Monday, August 13, 2007

KONSERVETKULT UPDATE. The Friday after Brad Reed's and my American Prospect article appeared, I could find no film reviews at National Review Online. Shaming works! I thought; advantage: blogosneer!

Hubris, my friends, that's what that was. Conservatives still see culture war in some unlikely places.

The encouraging thing about this Weekly Standard article is it focuses on conservative artists who are actually trying to do work. You may think actor Steve Shub silly to say "I don't want to know what [movie actors'] agenda is in life because the whole idea is that you're supposed to seduce people into suspending their disbelief, just see the character," when of course he's in the article because he has consented to lay out his own agenda ("radical Objectivist") to the reporter -- but at least he's working a venerable show-biz PR hustle (like the actresses of olden times who annnounced they would only do nude scenes if they had artistic merit, whether or not anybody was observably asking them), and I can respect that. If artists can con moneyed wingers into giving them financing -- "the Human Rights Foundation will sponsor Schub's 'Afro-Celtic Yiddish ska' band, the Fenwicks, on a mini-tour this fall" -- I say swindle, comrades, and God go with you.

The reporter, alas, opens the show with a smoke-and-flashpots vision of Hollywood evil: Larry David.
...the very attractive female lead in the musical invites Larry into her dressing room for a quick fling. The liberal New Yorker is game, making out with the starlet until he notices something not quite right: a picture of George W. Bush beside her vanity mirror. Disgusted, he turns away, deciding he'd rather let his gift expire than have sex with a Republican.

To many conservatives, this vignette neatly sums up Hollywood's ideological monomania: Left-wing politics trumps even a good old fashioned roll in the hay.
I'm surprised his editor didn't query this: a TV star turning down sex? Maybe it's part of this "comedy" thing we've been hearing about.

At Red State we are encouraged to consider "Is Fight Club a 'Morally Serious' Movie?" Not necessarily a ridiculous topic, but get a load of author Leon H. Wolf's terms:
The moral objection to the first half of the movie typically goes that the movie is violent, and that violence on the screen is objectionable. This is an idea in which I find little merit, from a Judeo-Christian perspective. Recall that in the Old Testament, stonings (a particularly violent form of execution) were to be performed in front of the entire community, so as to encourage the rest of the community would learn to have the proper fear...
Why all those people in the multiplexes are cheering the Dolby explosions when they should be running in terror to their pastors is beyond me.

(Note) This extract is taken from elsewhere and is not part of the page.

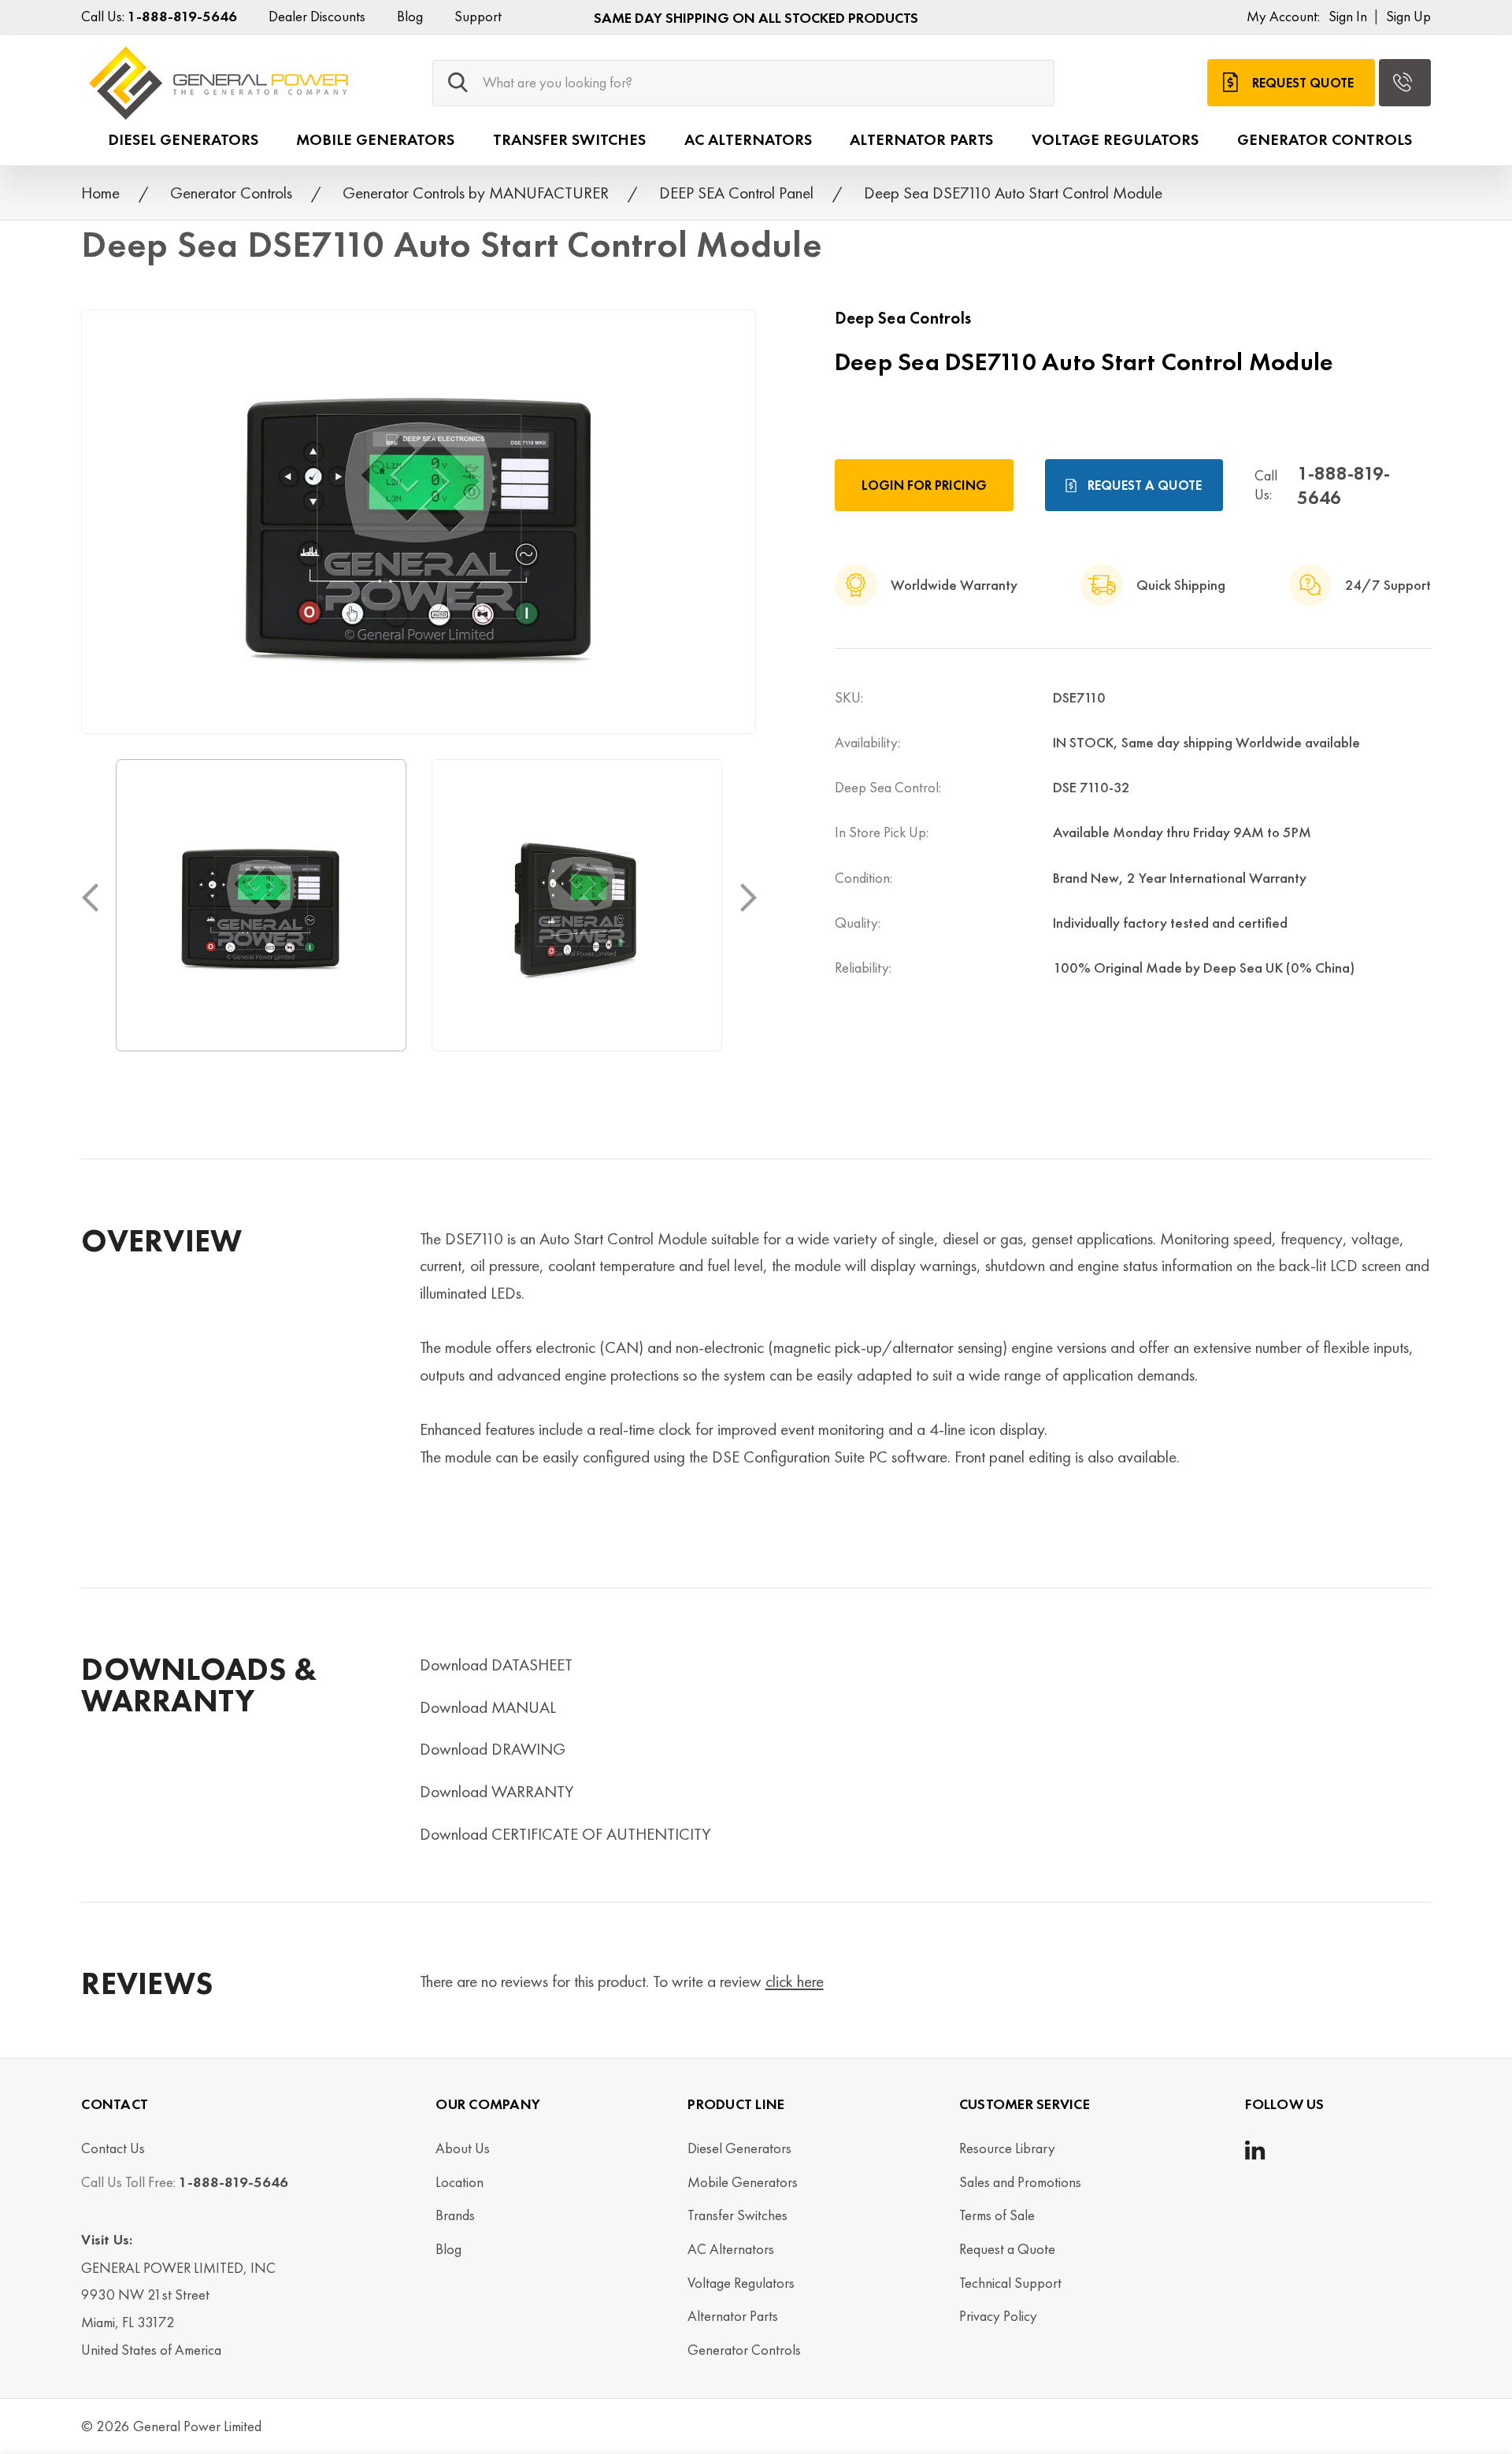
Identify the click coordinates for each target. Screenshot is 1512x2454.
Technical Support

Later the author admits that "the movie pays homage to objectionable Rousseauian ideas concerning the primitive state of nature." C.S. Lewis is quoted -- the bit about men without chests. You can smell the rat there. Not all his observations are crazy, but his idea of the "morally serious" comes out of the same stew-pot as a thousand conservative essays on the Dark Age of feminazism and self-esteem. It gives the whole thing an air of peg-cramming to make an obstreperous film fit into depressingly standardized value hole.

And guess who Dr. Helen doesn't like anymore? Drew Carey. He made jokes about Bush, and speciously interpretted data on feminism ("The questions may be phrased in a way that does not allow one to know why the pollee answered the way he or she did"), which is of course vitally important in a freaking TV game show, from which these offenses are culled. Carey "was much more politically incorrect" a few years ago, sighs Dr. Helen; "I wonder what happened to him?" Some commenters suggest his Big Media masters jerked his chain. (Does that explain Leno's Bush jokes?) Another suggests his taste for "pron" is "starting to have a negative impact." Finally someone says "TV is a waste." In the kingdom of the blind, etc.